Alan Sepinwall of The Star-Ledger wrote that while he generally finds Glee to be "a show with a serious identity crisis", he did not dislike "Wheels" as much as previous episodes. Sepinwall wrote that while Glee can be "broad and in-your-face and self-congratulatory", this episode was "much more human-scaled [and] much more interesting." Maureen Ryan of the Chicago Tribune similarly commented that while other episodes of Glee lack "coherence and narrative drive", "Wheels" did not have this problem, describing it as "a case study of what Glee does right" and deeming Artie and Kurt's storylines "provocative and thoughtfully handled."
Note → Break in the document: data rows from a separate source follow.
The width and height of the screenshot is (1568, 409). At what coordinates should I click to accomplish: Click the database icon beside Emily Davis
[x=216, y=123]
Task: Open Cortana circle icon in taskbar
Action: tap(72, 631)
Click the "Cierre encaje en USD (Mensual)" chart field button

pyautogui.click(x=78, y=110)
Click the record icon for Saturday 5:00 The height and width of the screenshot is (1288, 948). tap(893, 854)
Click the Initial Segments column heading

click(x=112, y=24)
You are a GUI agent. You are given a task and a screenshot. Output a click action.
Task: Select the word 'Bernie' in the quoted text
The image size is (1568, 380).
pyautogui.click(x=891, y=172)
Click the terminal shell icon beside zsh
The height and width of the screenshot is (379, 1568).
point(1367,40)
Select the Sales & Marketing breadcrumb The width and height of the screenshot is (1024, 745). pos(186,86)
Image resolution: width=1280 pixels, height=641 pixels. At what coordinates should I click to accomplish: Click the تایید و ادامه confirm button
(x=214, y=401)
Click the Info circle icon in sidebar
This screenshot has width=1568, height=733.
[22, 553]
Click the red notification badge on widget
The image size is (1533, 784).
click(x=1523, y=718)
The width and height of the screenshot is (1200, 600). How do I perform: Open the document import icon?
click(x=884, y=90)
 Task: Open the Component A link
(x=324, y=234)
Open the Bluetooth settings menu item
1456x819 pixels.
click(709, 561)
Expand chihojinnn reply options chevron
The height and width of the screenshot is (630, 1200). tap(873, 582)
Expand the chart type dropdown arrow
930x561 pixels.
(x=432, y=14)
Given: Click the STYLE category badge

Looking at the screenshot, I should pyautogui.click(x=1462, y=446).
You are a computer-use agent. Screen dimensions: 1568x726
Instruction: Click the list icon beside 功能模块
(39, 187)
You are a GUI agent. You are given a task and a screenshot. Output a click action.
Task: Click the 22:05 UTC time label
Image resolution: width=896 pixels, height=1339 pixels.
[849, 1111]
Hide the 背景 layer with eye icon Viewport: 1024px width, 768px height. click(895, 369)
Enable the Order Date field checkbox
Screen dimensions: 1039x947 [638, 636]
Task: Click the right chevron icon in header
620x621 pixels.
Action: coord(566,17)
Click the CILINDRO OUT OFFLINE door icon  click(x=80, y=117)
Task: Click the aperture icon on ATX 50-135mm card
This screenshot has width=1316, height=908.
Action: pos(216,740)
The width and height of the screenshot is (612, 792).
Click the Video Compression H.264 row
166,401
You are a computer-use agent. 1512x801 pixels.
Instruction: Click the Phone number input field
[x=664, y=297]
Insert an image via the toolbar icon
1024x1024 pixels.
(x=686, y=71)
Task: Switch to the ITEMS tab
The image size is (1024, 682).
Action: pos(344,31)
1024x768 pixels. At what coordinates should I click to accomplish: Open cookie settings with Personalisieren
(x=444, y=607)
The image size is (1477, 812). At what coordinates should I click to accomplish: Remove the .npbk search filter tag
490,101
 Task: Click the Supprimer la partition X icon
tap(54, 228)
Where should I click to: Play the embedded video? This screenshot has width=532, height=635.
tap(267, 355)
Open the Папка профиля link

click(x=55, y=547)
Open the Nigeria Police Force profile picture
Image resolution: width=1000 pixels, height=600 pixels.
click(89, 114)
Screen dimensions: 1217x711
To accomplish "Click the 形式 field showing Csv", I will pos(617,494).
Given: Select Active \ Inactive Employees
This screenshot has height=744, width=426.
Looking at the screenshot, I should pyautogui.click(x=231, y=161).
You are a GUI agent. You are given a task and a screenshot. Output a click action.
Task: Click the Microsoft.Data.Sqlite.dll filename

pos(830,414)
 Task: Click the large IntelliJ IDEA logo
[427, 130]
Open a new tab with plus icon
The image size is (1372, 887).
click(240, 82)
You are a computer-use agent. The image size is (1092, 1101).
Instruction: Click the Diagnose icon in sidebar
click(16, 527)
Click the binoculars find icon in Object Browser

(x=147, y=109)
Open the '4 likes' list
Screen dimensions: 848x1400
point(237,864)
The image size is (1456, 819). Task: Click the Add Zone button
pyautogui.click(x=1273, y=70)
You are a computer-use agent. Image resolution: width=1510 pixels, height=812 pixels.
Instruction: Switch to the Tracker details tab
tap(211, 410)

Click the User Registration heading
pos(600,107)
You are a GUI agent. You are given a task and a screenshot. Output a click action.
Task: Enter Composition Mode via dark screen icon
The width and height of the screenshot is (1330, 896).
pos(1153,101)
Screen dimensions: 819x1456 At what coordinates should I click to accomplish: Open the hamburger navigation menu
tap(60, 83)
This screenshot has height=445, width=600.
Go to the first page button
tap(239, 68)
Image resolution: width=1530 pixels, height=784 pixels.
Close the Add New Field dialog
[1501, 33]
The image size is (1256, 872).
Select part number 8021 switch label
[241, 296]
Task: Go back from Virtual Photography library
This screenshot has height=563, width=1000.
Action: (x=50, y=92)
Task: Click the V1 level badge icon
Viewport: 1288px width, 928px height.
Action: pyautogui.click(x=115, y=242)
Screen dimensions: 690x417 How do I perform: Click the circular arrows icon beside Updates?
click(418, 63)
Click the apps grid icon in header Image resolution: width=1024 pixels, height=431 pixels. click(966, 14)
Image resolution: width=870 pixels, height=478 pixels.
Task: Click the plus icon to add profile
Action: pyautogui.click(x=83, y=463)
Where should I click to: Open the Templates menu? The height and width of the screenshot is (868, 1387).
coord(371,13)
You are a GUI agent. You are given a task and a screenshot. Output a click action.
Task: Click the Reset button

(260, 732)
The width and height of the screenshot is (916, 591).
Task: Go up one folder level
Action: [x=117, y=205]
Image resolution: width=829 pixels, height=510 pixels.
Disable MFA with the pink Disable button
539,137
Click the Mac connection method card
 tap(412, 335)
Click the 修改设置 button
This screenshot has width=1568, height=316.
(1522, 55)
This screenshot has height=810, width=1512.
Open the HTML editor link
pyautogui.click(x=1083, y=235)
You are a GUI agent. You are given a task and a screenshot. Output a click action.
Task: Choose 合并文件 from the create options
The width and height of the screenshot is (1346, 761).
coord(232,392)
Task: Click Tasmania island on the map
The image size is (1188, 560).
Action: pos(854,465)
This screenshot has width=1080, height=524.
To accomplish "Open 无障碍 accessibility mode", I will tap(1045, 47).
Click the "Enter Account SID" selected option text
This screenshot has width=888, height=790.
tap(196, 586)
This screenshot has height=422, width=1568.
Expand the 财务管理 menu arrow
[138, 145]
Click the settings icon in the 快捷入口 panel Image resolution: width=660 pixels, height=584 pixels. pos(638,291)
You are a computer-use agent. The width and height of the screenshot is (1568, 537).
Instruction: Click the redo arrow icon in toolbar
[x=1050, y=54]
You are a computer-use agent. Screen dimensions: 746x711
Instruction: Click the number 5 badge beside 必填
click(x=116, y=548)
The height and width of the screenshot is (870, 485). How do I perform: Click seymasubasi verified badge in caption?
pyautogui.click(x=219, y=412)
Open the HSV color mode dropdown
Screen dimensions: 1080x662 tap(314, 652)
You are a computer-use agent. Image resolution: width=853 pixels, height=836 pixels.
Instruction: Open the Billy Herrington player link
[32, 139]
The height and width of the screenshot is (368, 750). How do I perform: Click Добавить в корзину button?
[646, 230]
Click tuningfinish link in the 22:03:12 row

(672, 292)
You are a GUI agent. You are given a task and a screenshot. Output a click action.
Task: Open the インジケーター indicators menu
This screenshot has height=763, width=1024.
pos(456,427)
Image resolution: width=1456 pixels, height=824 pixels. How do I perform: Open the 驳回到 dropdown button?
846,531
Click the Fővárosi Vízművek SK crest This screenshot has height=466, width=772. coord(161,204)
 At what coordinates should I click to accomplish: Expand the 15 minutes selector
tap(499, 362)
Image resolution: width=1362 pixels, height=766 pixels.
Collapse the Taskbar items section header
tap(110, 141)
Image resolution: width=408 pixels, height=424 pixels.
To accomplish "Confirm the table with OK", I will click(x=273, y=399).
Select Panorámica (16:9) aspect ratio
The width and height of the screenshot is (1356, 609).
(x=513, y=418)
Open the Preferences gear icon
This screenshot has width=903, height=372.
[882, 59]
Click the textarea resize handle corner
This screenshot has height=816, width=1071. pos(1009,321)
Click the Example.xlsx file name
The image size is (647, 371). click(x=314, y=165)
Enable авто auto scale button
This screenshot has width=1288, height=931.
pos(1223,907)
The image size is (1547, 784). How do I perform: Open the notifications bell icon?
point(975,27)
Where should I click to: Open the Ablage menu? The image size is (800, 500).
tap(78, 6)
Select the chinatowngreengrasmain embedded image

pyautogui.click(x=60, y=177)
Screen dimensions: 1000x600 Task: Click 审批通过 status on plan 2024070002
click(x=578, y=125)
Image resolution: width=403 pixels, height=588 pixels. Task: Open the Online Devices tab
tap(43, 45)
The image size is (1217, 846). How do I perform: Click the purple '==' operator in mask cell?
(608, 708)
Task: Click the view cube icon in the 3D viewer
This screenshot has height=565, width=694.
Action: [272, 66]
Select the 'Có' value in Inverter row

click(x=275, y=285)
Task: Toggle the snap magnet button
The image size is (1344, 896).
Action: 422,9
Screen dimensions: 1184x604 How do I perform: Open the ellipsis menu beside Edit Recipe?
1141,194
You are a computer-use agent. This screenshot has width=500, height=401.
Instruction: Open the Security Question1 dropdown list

Mike Hale of The New York Times felt that the episode was problematic. He thought that having Kurt sabotage his own audition sent out a "mixed message", and believed that actress Lauren Potter was "used as a prop in the continuing humanization of Sue Sylvester." Hale wrote that the storyline felt "smarmy and artificial", though praised Lynch for making the scene with Sue's sister "warm and real". Entertainment Weeklys Dan Snierson felt that the revelation about Sue's sister was "a little manipulative", though wrote that he "didn't care in that glorious moment." He hoped that Glees writers would not humanize Sue too often, however, fearing that she would lose her "dictatorial swagger". Eric Goldman for IGN rated the episode 7.5/10, commenting: "I really hope that episode was about getting a lot of 'issue' storylines out of the way all at once, because that was a lot of overkill." He felt that, although the episode contained "the usual strong humor, warm character moments and catchy musical performances", overall it felt "very afterschool special".